_Given request_.
Rewrite the records as a numbered list, leaving out blank lines, using only the part that opens with the line containing "Where should I click to: Open the stable/centos8" and closes with the line containing "pyautogui.click(x=594, y=74)", both included.

_Records_.
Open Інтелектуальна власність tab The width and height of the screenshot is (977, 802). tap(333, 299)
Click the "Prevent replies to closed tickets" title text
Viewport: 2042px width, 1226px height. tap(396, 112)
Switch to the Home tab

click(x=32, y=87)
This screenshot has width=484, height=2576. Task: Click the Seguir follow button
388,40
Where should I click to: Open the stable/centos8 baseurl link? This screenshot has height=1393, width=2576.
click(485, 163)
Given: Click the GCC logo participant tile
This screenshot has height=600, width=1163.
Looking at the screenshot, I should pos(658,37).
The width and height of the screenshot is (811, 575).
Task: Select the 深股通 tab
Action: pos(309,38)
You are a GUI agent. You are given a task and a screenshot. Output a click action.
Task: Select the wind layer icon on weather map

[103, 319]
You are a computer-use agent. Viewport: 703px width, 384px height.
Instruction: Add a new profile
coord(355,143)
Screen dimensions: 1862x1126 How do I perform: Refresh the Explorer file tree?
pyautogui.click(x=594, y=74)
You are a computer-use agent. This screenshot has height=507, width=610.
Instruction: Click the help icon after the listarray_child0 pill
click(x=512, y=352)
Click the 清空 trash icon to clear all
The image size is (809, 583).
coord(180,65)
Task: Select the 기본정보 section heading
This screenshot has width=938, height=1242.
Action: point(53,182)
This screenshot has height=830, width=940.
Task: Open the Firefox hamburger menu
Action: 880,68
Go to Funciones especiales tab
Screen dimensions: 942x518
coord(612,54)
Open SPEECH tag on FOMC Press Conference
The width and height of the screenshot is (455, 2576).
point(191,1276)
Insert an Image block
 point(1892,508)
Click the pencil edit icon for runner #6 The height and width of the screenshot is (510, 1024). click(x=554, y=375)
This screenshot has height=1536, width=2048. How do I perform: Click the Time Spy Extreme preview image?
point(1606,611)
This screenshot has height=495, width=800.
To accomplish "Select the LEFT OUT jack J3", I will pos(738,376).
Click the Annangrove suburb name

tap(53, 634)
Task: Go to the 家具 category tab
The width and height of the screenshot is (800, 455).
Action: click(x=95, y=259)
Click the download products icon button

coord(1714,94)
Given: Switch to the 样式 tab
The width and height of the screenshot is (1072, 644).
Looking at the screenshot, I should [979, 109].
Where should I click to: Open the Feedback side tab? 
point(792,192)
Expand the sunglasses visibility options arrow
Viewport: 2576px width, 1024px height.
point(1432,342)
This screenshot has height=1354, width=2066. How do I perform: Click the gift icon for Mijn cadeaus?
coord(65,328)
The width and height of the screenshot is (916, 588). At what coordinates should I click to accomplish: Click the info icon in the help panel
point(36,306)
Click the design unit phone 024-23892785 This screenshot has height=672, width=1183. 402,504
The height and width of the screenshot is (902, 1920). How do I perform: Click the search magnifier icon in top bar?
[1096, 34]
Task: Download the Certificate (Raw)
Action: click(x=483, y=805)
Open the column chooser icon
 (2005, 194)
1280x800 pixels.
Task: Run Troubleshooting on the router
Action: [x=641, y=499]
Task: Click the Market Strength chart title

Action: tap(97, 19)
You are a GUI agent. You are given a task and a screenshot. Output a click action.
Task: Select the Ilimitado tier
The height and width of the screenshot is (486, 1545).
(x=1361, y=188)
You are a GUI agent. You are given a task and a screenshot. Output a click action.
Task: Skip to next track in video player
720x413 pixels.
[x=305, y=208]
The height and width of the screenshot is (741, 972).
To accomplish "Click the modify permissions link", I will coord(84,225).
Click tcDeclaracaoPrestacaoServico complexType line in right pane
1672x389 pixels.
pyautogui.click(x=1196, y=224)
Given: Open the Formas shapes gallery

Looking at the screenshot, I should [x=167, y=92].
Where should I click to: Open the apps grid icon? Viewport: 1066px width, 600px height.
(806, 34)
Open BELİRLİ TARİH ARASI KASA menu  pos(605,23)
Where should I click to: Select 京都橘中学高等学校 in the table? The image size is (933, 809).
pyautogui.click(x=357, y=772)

_Task result_.
1. Where should I click to: Open the stable/centos8 baseurl link? This screenshot has height=1393, width=2576.
2. click(485, 163)
3. Given: Click the GCC logo participant tile
4. This screenshot has height=600, width=1163.
5. Looking at the screenshot, I should pos(658,37).
6. The width and height of the screenshot is (811, 575).
7. Task: Select the 深股通 tab
8. Action: pos(309,38)
9. You are a GUI agent. You are given a task and a screenshot. Output a click action.
10. Task: Select the wind layer icon on weather map
11. [103, 319]
12. You are a computer-use agent. Viewport: 703px width, 384px height.
13. Instruction: Add a new profile
14. coord(355,143)
15. Screen dimensions: 1862x1126 How do I perform: Refresh the Explorer file tree?
16. pyautogui.click(x=594, y=74)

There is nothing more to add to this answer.